• [原文]

┄┄┄┄┄┄┄┄┄┄┄┄┄┄┄┄┄┄┄┄

在 Mac / Windows / Linux（桌面端）安装

从 Ollama Download Page 下载并安装 Ollama
打开 Ollama 应用，进入 Model Selector，使用搜索栏查找模型。例如，输入 llama3.2:3b （轻量小模型，适合入门）。
下载完成后，在聊天窗口输入“Hi”，首次使用时 Ollama 会自动加载模型。
进入 Settings → 启用 Expose Ollama to the network。这样树莓派就可以通过局域网连接到它。

警告

如果你遇到如下错误：

Error: model requires more system memory ...

表示模型对你的设备来说太大。请使用 更小的模型 或更换为内存更大的电脑。

2. 测试 Ollama

安装并配置好 Ollama 后，你可以快速测试它是否正常工作。

步骤

创建一个新文件：

cd ~/picar-x/example
nano test_llm_ollama.py

粘贴下面的代码并保存 (Ctrl+X → Y → Enter):

from picarx.llm import Ollama

INSTRUCTIONS = "You are a helpful assistant."
WELCOME = "Hello, I am a helpful assistant. How can I help you?"

# If Ollama runs on the same Raspberry Pi, use "localhost".
# If it runs on another computer in your LAN, replace with that computer's IP address.
llm = Ollama(
    ip="localhost",
    model="llama3.2:3b"   # you can replace with any model
)

# Basic configuration
llm.set_max_messages(20)
llm.set_instructions(INSTRUCTIONS)
llm.set_welcome(WELCOME)

print(WELCOME)

while True:
    text = input(">>> ")

┄┄┄┄┄┄┄┄┄┄┄┄┄┄┄┄┄┄┄┄

• [练习题]
(a) 把原文中的这句话译成英文：「下载完成后，在聊天窗口输入“Hi”，首次使用时 Ollama 会自动加载模型。」
(b) 根据原文，出现“Error: model requires more system memory ...”这一错误表示什么？
(c) 用两句话概括原文内容。

• [数据节选]
┄┄┄┄┄┄┄┄┄┄┄┄┄┄┄┄┄┄┄┄

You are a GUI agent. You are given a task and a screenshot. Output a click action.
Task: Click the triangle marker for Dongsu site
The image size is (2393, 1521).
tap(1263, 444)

┄┄┄┄┄┄┄┄┄┄┄┄┄┄┄┄┄┄┄┄

• [参考答案]
(a) After the download is complete, type "Hi" in the chat window; on first use, Ollama will load the model automatically.

(b) 表示模型对你的设备来说太大。

(c) 原文介绍了在桌面端下载安装 Ollama、通过 Model Selector 搜索并下载模型的方法，还说明要在 Settings 中启用 Expose Ollama to the network，使树莓派能通过局域网连接到它。随后说明如何在 ~/picar-x/example 下创建 test_llm_ollama.py 并粘贴代码，以测试 Ollama 是否正常工作。